• [About this exercise]:
Please repeat, exactly as written, every line from the one containing "Open the WhatsApp down article thumbnail" through the last line of the records, both included, and leave out any pictures.

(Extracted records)
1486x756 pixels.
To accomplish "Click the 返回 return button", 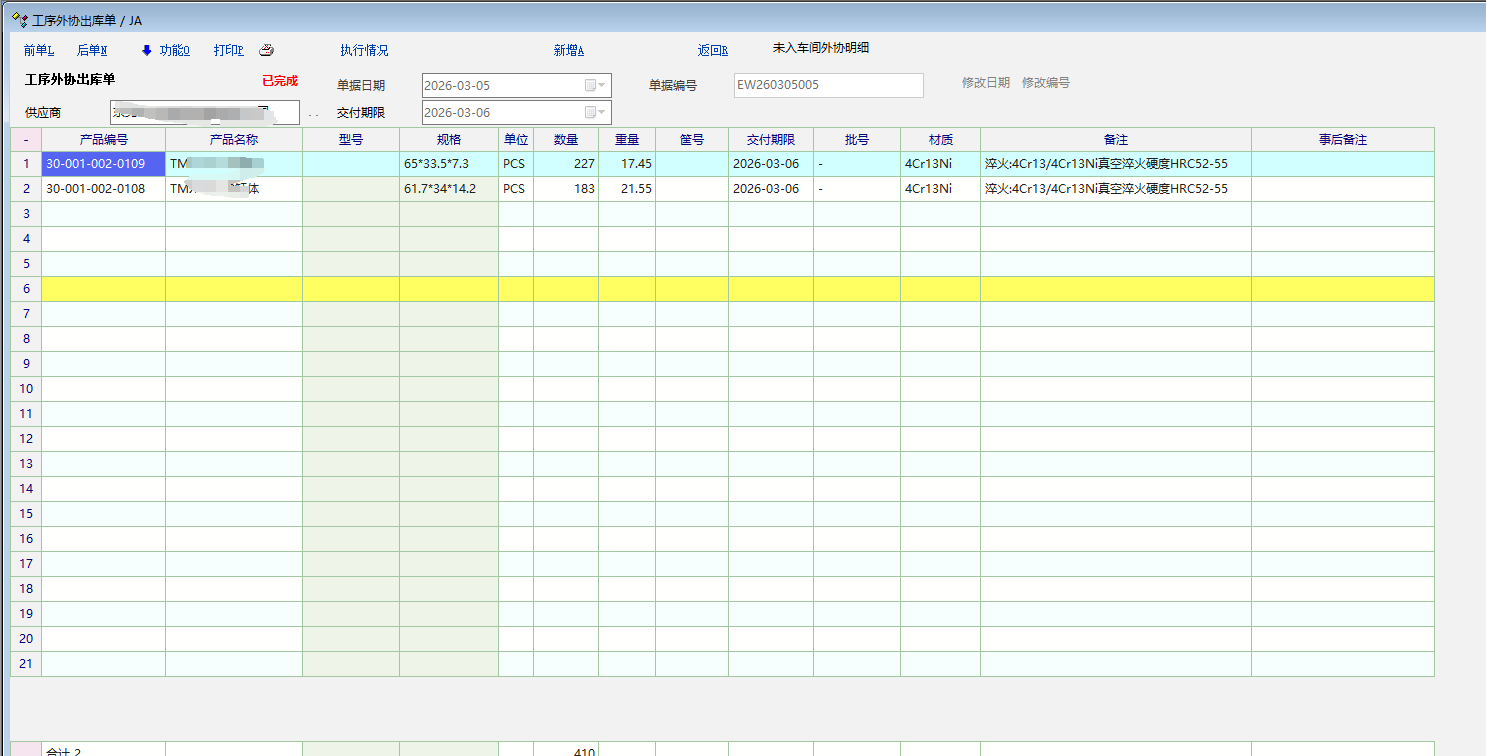I will (712, 50).
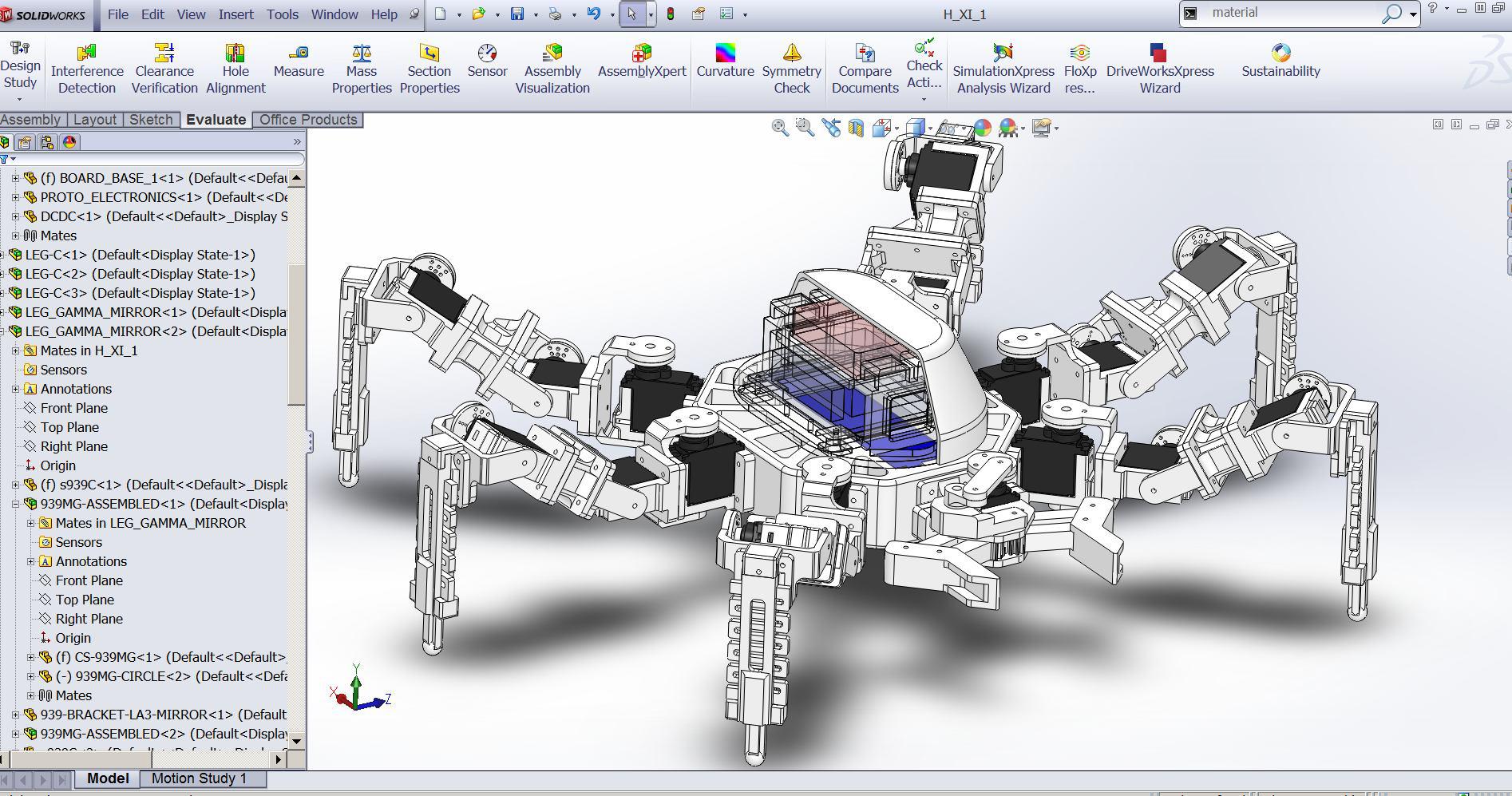The image size is (1512, 796).
Task: Select Front Plane in feature tree
Action: tap(73, 408)

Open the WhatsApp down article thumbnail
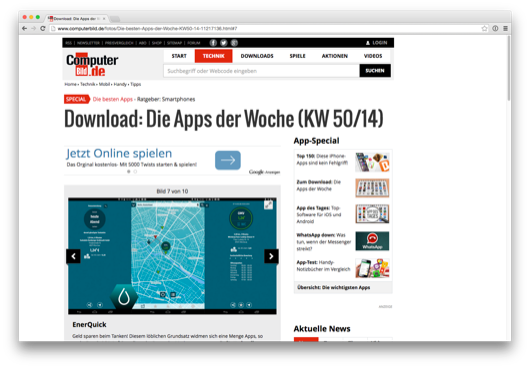(x=372, y=241)
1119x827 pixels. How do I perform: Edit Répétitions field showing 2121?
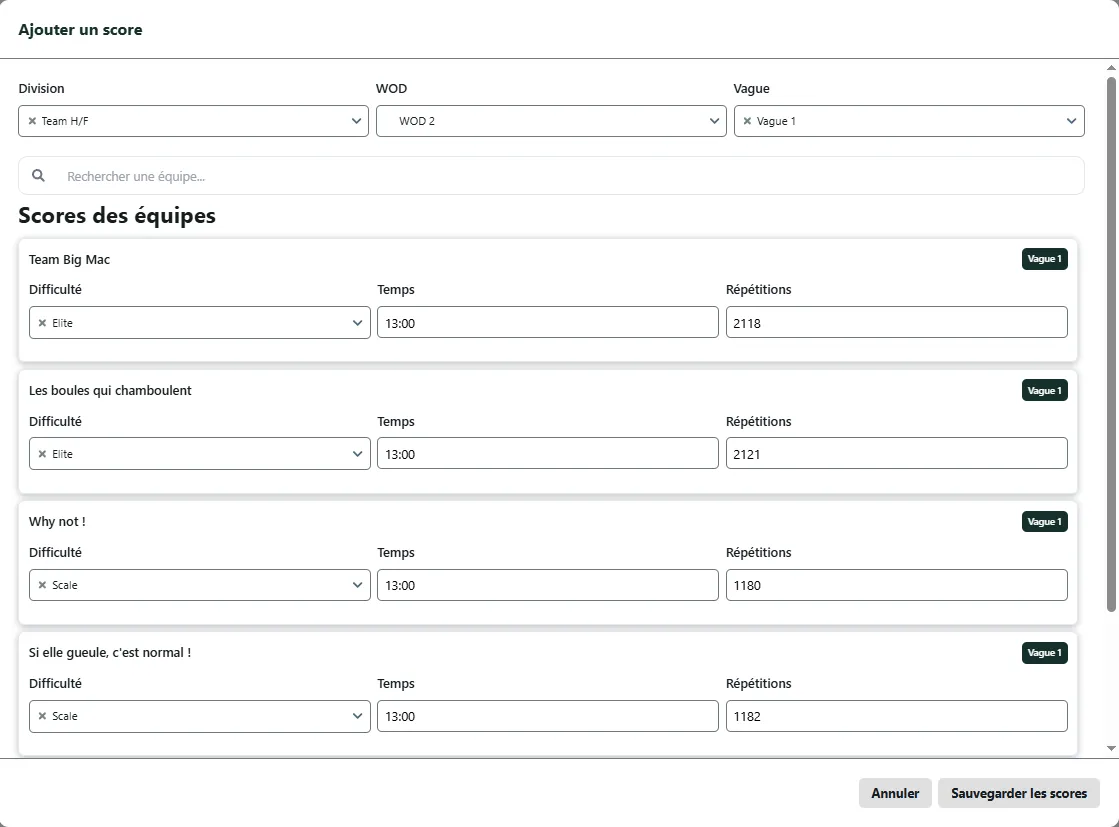[896, 454]
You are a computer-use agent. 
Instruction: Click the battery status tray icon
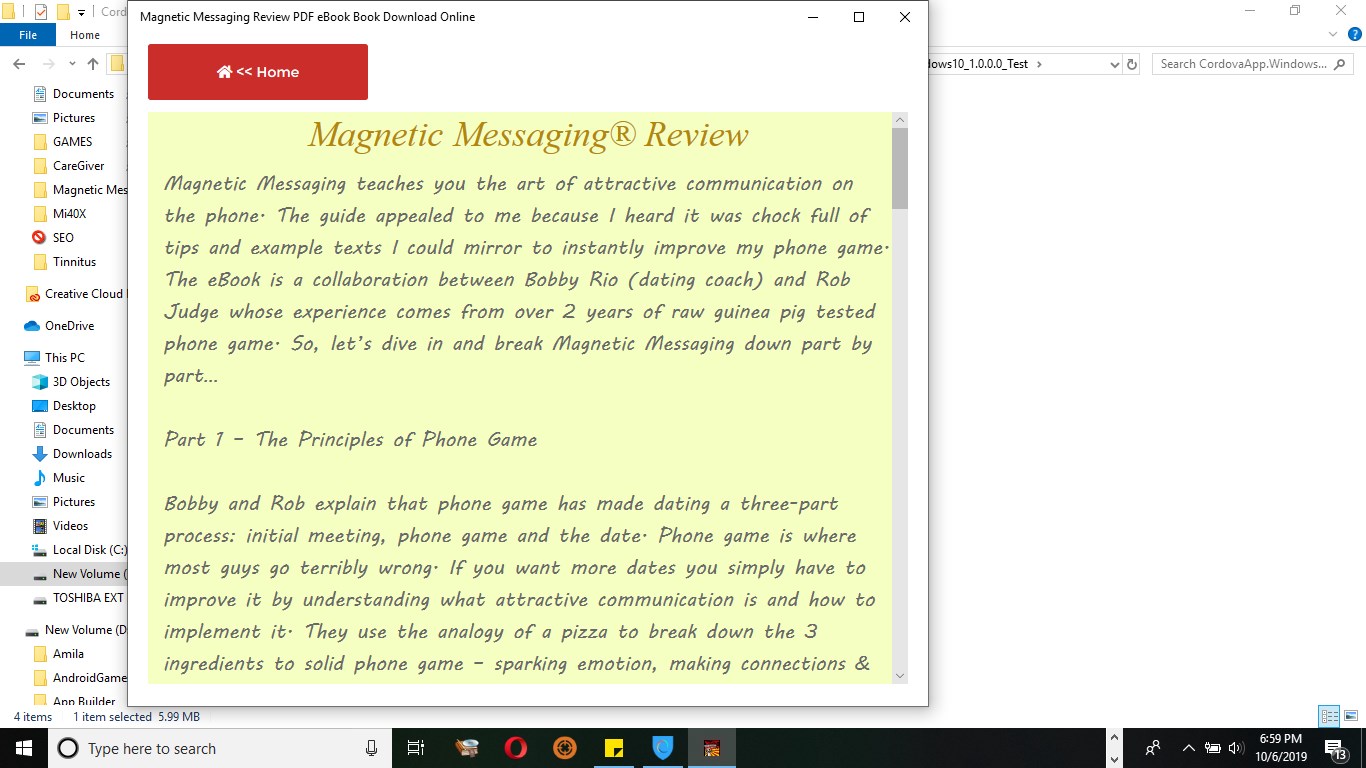coord(1213,748)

• [Response area]:
Open the WhatsApp down article thumbnail
(x=372, y=241)
1119x827 pixels. How do I perform: Edit Répétitions field showing 2121?
[896, 454]
You are a computer-use agent. 
Instruction: Click the battery status tray icon
coord(1213,748)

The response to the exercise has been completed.